Double, double, toil and trouble

Ever wondered where babies learn all their naughty stuff from? I’m constantly amazed by the kinds of nonsense Tru is capable of conjuring on a daily basis. He recites this motto every morning. “I solemnly swear that I will be up to no good.”

I thought it was a given that I’ll be able to preempt his moves, since my superbrain is like 10,000 times more powerful than his. But I’ll be honest. More often than not, I’m caught totally off-guard, gaping at his ingenuity. I’d like to take credit for it, but it’s certainly not from me, and unless a gnome is secretly having mischief lessons with him in the dead of the night, I’m completely stumped.

For example, whenever he does something naughty, he will laugh like this. “HA HA HA” (complete with mocking tone). It’s not a giggle nor a grin. It’s more like a cross between a smirk and a taunt, as if he knows he’s got the upper hand and he’s rubbing it in my face.

He’s also learnt to recognize locations. Whenever he’s at Grandma’s house, he knows he can get away with murder (as opposed to being put on trial at home). In the hierarchy chain, he seems to know that Grandma trumps Mommy and he’s got her all nicely wound around his little pinky.

Whenever he gets nagged at or scolded, he’ll take his tiny hands and cover the offending person’s mouth. Somehow, he’s worked out that the sound coming out from there is highly unpleasant, and he needs to put a stop to it.

And for his finishing move. When he knows he’s in deep trouble (the kind that will result in an ass-whipping), he’ll snuggle his head on your chest and hug you real tight as if to say “I’m sor-wee I was naughty, and I just want you to know that I love you so much.”
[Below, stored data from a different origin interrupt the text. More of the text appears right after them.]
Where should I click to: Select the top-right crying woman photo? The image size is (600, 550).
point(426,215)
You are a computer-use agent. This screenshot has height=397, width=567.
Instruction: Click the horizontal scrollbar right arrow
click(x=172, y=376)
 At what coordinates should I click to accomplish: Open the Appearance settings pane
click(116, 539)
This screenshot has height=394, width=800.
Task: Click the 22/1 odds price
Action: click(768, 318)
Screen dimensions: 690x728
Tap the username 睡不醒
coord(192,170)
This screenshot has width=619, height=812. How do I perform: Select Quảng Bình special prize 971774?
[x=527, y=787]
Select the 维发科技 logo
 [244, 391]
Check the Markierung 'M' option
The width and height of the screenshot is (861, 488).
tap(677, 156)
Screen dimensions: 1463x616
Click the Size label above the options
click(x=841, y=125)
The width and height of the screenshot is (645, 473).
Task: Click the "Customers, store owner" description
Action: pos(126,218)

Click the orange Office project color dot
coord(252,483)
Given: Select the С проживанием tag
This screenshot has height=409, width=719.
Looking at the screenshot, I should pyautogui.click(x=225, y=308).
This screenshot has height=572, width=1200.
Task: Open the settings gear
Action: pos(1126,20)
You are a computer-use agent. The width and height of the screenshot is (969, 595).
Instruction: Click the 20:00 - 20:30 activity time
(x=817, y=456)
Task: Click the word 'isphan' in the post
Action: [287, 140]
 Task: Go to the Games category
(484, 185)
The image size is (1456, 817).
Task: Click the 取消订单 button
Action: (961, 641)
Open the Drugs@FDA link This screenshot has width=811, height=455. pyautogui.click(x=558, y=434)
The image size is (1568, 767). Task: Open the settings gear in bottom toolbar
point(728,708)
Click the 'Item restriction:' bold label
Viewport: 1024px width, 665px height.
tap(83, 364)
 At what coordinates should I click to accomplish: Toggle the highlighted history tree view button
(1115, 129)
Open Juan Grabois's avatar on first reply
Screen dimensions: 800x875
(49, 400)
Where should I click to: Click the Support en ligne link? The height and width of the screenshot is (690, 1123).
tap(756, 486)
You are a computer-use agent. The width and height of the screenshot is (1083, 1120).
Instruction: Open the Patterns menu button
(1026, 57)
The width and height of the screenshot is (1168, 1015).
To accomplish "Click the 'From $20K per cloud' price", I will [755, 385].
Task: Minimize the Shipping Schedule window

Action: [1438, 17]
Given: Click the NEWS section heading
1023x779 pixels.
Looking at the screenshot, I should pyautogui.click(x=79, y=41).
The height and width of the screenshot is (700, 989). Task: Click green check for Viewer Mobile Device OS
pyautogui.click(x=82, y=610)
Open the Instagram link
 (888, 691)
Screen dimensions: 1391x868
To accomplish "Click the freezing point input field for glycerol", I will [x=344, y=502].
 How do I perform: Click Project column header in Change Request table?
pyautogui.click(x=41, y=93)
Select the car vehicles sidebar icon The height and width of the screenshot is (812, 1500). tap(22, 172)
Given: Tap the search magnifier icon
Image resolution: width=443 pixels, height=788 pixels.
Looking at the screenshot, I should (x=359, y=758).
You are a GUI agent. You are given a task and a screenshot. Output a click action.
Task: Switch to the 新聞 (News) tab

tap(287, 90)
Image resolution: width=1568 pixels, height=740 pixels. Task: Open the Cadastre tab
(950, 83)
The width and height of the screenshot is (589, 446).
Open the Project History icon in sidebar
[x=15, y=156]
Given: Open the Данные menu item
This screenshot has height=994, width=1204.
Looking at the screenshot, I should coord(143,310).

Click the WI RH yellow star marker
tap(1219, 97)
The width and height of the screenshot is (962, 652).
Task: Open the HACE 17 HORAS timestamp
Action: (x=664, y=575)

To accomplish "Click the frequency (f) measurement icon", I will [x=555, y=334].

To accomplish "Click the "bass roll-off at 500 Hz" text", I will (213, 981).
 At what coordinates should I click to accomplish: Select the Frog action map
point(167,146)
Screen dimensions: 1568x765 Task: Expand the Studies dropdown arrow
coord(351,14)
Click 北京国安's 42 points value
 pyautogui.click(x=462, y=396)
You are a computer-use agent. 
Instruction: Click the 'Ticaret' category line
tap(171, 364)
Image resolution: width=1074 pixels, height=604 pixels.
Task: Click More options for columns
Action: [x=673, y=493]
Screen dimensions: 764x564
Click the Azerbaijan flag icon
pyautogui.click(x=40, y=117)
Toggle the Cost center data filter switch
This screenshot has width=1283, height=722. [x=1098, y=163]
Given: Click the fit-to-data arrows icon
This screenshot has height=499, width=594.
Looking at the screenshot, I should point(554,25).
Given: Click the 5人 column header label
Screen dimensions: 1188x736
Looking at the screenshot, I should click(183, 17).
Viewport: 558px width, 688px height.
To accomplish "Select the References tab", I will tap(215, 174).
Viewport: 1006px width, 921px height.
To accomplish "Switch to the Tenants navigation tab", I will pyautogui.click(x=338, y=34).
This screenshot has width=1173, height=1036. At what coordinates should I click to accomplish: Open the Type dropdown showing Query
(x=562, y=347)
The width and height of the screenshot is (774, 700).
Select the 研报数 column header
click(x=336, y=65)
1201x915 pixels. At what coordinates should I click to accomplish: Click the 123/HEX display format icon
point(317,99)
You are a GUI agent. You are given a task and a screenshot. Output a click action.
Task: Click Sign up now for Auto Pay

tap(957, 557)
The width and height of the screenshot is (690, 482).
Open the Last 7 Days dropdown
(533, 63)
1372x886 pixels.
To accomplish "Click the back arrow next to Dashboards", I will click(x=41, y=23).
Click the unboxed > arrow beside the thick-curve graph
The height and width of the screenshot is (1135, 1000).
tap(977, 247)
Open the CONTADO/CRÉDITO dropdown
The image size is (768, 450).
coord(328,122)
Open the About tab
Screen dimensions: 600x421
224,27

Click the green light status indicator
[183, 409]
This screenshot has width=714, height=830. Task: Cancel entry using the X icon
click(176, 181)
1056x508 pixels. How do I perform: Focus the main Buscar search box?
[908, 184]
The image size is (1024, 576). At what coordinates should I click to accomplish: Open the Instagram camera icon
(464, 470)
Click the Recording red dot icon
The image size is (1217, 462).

The baby discipline books all say the same thing. Laughing encourages bad behavior. Kids know that as long as parents laugh at their misdemeanors, they are less likely to get spanked. But it’s not that easy to remain deadpan in the face of such brilliance. I try to keep a straight face, but then Tru will suddenly burst out giggling like it’s the funniest thing in the world, and all my disciplinary efforts will be down the drain.